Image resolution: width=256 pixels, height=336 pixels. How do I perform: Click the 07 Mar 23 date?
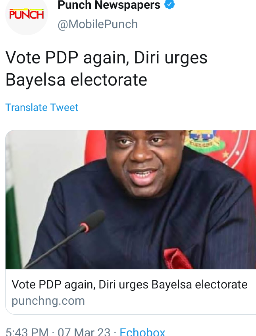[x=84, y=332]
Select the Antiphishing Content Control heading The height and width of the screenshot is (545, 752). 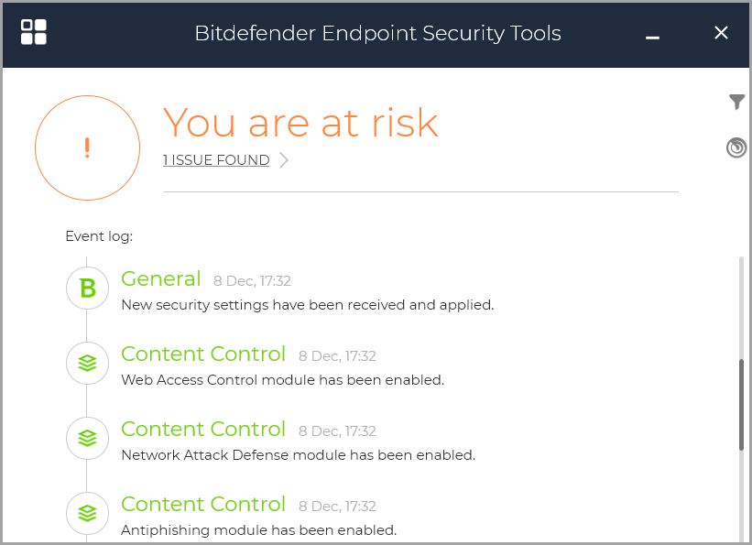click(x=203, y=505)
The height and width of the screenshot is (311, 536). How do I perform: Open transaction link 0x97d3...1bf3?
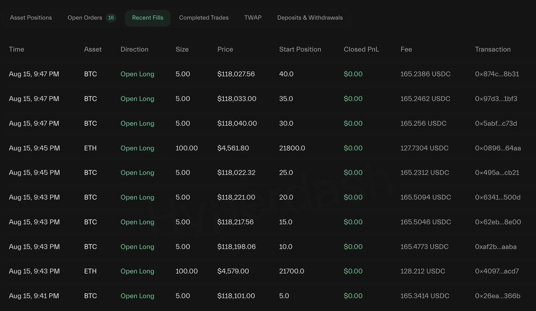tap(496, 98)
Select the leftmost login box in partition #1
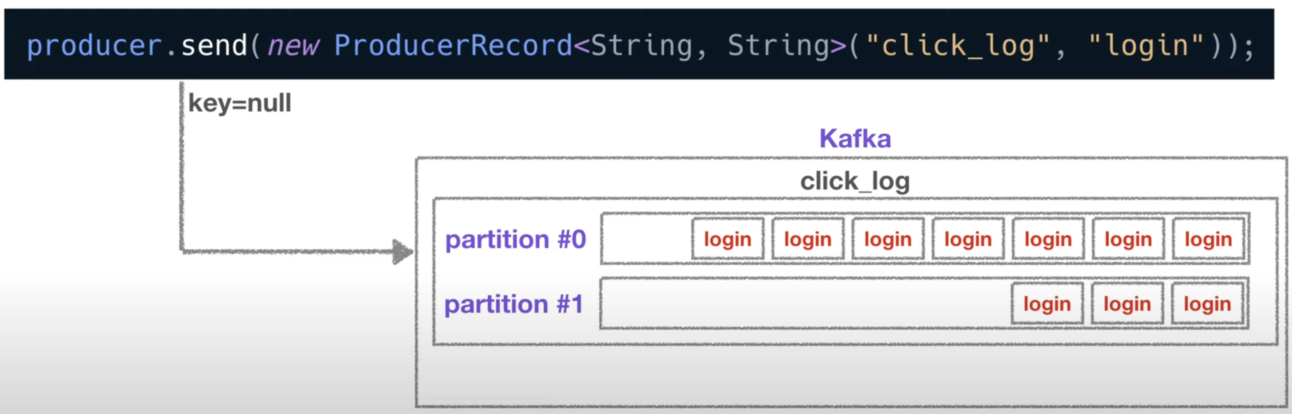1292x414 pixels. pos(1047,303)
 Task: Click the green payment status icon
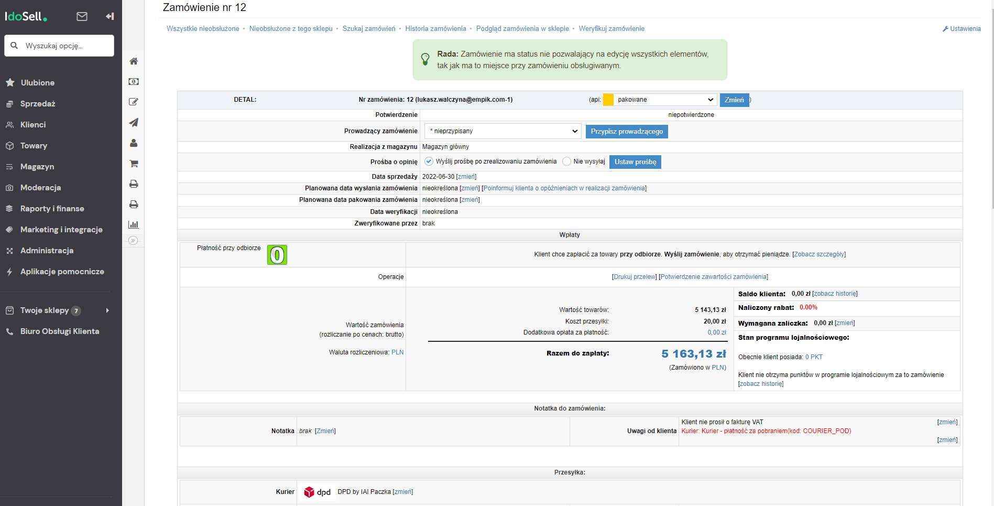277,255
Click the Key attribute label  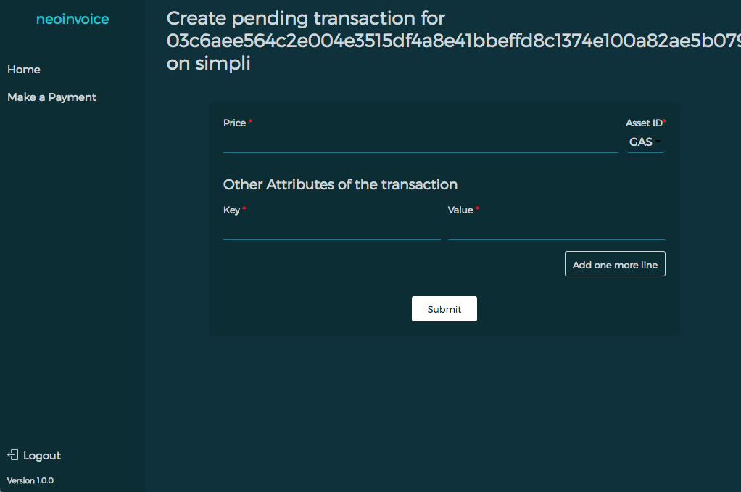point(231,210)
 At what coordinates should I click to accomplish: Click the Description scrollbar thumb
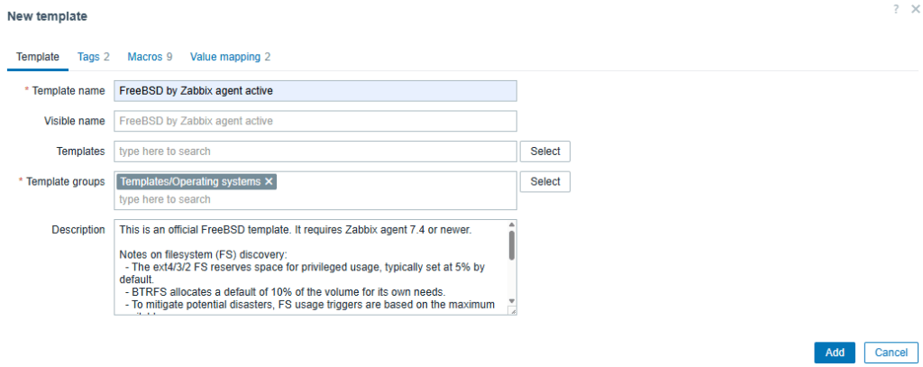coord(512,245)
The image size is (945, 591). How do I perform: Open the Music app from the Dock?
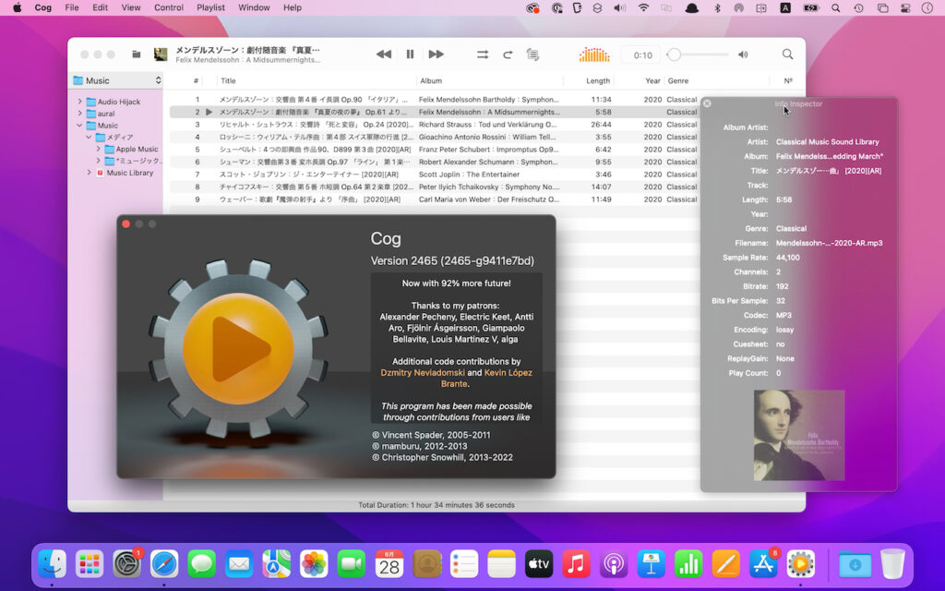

• _Directions for this task_
After locating the line with "At what coordinates" in the listing above, transcribe it and every line after it to the last, exactly, with no pictures.

• _Exercise solution_
 At what coordinates should I click to accomplish: Click the Description scrollbar thumb
coord(512,245)
The image size is (945, 591). How do I perform: Open the Music app from the Dock?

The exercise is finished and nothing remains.